10 Questions With Paul Ryan

3 minute read

Your book is called The Way Forward: Renewing the American Idea. What exactly is the American idea?

The condition of your birth doesn’t determine the outcome of your life. The job of government is to secure our rights so that we can make the most of our lives. My concern is that we’re starting to lose a little bit of that.

It reads like you’re running for President. Are you?

I don’t know what I’m going to do in 2016. It’s a decision my family will make in 2015.

The economy is adding jobs, health care costs are declining, and the deficit is shrinking. What’s so bad about the way the country’s going?

It’s the worst economic recovery since World War II. We should have slingshotted out of this recession. We have a small temporary aberration in our deficits only to be seen with much higher deficits in the near future, according to all fiscal authorities, and we’re not preparing for that.

You’ve been spending some time in black neighborhoods. What is the typical reaction there to a white Republican Congressman?

They’re happy to see me. They haven’t seen a Republican in many years.
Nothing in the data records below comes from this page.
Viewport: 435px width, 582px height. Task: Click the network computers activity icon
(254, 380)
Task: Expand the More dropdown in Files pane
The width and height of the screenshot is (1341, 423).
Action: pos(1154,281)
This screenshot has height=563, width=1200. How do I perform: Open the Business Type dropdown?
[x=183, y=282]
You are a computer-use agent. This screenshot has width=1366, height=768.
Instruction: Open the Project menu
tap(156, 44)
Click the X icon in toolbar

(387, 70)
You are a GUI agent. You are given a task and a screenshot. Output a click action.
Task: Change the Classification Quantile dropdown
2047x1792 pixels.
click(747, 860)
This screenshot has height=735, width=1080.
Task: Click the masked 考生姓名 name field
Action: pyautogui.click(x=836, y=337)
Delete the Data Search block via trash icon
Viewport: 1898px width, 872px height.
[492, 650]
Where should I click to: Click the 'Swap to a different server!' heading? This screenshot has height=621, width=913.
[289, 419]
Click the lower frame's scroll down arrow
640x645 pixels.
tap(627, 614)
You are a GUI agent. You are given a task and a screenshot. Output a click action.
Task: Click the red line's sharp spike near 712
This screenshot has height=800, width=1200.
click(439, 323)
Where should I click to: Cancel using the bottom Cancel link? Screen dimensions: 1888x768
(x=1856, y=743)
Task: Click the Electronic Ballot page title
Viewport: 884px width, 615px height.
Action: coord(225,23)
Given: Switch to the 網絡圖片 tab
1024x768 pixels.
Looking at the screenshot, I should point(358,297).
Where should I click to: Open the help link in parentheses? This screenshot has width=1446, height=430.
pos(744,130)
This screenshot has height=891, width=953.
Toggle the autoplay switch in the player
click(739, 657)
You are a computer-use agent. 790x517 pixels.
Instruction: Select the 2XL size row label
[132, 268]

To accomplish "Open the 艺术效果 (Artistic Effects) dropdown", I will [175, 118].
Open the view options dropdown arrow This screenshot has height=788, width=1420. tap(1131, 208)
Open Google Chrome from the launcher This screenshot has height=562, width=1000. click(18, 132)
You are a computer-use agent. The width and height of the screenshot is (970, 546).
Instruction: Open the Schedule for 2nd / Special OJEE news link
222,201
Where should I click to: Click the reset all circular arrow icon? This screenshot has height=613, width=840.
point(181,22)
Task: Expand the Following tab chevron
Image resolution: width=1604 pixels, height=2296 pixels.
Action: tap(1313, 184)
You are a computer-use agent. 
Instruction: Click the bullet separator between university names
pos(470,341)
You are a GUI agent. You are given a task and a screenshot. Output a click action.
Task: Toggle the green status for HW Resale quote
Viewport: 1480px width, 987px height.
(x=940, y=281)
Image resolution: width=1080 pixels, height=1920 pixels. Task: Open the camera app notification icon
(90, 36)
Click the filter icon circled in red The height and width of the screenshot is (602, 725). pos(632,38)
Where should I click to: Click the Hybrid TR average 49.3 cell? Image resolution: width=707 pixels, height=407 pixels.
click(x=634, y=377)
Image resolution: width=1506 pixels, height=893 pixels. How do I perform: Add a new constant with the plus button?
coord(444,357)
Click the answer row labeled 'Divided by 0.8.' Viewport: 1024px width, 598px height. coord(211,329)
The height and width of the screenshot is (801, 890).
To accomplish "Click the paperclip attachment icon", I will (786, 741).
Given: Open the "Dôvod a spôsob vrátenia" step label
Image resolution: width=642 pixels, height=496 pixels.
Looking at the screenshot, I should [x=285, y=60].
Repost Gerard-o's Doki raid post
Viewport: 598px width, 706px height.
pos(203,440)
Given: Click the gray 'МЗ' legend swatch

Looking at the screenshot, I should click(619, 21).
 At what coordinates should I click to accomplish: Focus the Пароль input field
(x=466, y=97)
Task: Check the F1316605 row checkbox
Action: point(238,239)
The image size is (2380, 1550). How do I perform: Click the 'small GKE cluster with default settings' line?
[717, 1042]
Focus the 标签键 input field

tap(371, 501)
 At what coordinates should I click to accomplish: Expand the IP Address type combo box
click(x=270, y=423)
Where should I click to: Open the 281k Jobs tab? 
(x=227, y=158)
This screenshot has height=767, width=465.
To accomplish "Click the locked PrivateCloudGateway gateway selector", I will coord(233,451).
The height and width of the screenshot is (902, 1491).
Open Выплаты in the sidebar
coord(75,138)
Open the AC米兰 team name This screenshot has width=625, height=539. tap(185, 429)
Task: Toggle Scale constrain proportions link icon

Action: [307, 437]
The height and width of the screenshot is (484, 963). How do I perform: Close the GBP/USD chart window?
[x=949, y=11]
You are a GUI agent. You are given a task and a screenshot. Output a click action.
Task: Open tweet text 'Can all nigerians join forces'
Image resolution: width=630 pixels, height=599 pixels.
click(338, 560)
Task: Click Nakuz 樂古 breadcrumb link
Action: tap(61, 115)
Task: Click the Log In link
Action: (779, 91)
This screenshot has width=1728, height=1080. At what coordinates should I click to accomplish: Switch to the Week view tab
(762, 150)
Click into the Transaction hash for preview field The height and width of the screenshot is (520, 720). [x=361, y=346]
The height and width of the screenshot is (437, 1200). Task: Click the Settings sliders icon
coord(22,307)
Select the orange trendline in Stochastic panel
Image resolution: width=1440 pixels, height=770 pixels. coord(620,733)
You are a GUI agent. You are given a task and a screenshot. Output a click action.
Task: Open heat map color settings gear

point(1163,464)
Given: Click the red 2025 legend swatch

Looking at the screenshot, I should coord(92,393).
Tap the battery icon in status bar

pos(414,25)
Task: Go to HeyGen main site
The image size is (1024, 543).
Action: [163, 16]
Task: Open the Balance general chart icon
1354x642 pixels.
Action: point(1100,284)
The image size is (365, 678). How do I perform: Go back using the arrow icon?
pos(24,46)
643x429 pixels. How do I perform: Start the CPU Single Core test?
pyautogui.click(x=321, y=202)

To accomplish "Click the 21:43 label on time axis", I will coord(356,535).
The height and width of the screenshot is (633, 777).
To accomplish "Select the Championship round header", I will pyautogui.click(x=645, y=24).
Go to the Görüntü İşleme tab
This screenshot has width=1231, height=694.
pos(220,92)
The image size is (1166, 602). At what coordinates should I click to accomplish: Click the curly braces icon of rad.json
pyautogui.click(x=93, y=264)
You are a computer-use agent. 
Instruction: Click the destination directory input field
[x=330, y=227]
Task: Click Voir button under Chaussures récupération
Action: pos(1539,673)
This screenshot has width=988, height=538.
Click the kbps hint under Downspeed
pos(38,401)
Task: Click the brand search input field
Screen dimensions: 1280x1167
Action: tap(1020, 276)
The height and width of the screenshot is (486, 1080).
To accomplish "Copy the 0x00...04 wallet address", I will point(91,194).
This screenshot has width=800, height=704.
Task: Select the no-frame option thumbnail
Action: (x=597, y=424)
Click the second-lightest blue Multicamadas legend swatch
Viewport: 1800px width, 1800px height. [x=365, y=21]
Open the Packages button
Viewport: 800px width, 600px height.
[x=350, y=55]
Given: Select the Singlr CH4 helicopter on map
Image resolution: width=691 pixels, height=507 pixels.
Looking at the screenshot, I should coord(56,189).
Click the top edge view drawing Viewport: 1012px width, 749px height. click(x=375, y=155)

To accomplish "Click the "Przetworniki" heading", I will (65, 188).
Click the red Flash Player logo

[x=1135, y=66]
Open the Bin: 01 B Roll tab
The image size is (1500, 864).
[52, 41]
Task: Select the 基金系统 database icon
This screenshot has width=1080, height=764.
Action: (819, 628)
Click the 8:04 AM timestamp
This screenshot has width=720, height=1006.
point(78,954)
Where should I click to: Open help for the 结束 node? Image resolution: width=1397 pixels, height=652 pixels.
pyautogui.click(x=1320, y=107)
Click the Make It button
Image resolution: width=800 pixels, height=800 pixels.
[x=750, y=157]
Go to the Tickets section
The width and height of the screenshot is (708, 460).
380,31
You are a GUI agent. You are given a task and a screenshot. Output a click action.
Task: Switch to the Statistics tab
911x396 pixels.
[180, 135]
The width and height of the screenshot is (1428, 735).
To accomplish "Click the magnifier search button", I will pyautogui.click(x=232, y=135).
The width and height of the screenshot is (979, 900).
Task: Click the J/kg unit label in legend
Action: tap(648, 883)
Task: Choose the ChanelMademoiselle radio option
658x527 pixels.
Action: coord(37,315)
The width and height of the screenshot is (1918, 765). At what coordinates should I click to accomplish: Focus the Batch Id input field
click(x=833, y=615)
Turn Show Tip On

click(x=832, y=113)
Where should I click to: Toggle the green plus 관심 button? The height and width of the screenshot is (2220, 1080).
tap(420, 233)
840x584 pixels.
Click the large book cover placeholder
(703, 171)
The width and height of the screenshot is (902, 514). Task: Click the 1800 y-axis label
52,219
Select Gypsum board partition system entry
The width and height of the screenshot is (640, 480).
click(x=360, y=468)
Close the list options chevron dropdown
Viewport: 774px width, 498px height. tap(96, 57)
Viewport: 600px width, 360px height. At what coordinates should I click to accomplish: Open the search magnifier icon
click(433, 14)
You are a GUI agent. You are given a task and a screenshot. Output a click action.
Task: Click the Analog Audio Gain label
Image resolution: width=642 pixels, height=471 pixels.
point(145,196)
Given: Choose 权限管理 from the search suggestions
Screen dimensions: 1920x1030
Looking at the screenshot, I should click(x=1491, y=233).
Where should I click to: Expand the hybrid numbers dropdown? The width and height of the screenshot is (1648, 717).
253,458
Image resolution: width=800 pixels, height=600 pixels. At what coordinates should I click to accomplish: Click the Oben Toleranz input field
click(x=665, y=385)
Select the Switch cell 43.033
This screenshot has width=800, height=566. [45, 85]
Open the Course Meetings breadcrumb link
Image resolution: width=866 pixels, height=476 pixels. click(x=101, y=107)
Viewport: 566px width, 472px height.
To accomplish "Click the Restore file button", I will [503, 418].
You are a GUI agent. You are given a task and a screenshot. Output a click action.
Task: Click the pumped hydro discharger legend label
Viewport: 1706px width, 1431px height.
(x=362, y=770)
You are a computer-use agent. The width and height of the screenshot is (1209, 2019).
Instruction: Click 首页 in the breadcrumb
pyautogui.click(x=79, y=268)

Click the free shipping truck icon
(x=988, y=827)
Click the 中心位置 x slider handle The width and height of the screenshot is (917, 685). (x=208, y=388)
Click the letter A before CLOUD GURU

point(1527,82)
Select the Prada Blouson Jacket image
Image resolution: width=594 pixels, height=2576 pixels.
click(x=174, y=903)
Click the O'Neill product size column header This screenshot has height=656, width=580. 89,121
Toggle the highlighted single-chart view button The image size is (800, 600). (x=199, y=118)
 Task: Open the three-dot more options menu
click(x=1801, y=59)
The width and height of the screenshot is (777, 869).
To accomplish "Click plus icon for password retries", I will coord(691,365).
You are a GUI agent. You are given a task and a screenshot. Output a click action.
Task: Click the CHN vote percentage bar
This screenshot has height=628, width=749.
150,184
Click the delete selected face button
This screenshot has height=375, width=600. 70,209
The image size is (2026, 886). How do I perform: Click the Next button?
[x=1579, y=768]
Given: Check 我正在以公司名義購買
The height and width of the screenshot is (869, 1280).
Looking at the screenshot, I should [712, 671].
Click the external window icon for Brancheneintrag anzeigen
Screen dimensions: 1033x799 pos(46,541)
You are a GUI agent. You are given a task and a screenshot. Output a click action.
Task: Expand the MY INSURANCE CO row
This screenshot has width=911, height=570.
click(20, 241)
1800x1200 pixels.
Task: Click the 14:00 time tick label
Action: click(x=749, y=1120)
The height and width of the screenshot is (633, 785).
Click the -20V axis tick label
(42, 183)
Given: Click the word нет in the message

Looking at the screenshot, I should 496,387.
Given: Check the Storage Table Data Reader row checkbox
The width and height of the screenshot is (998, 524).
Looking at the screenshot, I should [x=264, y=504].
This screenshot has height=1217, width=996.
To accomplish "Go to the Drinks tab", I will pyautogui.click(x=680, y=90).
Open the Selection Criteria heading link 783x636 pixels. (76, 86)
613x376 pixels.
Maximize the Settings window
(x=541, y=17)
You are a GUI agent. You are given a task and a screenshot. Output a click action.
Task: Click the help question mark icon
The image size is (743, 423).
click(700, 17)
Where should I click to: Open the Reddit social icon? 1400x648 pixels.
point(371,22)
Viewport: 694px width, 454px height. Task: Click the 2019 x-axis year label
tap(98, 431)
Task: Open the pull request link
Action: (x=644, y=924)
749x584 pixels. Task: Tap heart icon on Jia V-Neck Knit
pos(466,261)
I want to hear what they’re going through, but I also want to hear how they’re successfully beating back poverty. The federal government shouldn’t be the front lines of that battle. It should mind the supply lines.

With the situation in Ferguson, Mo., Rand Paul suggested that we need to demilitarize the police. Do you agree?

I don’t exactly know what he means. Do our police tactics need to be reviewed? That’s something we should look at when the dust settles. But to rush to judgment with some broad-brush assessment on all law-enforcement tactics is a little premature.

Your book says the U.S. should offer a probationary right to work to current illegal immigrants. Isn’t that an amnesty?

It’s far from it. This gives people the ability to get right with the law, pay a fine, pay back taxes, learn English, learn civics, assimilate, be gainfully employed. And during the five-year period I proposed, the government has to do its job. It has to secure the border. It has to have a tracking system in place so we know if a person overstays their visa.

So, Big Government watches them?

You think that’s Big Government? Most countries do this. You want to know who’s coming and going. But at the same time, let’s recognize that we’re a nation of immigrants. They’re critical for our economic well-being.

Pope Francis calls capitalism an “economy of exclusion” and advocates for a redistribution of wealth. Is he wrong?

What I think he’s trying to get at is to make sure that you have real bottom-up capitalism, so that you don’t have an economic system where the deck is rigged for the powerful and the connected and that you have open markets with no barriers to entry.

Who do you see succeeding John Boehner?

You’d have to put Jeb Hensarling high on the list. I prefer the policy-chairmanship route. [Speaker of the House] is a good job for an empty nester.

Do you ever ask Boehner not to smoke?

No. But I try to sit as far away from him as I can in meetings that I know are going to be stressful. I just hate getting that smell in my clothes.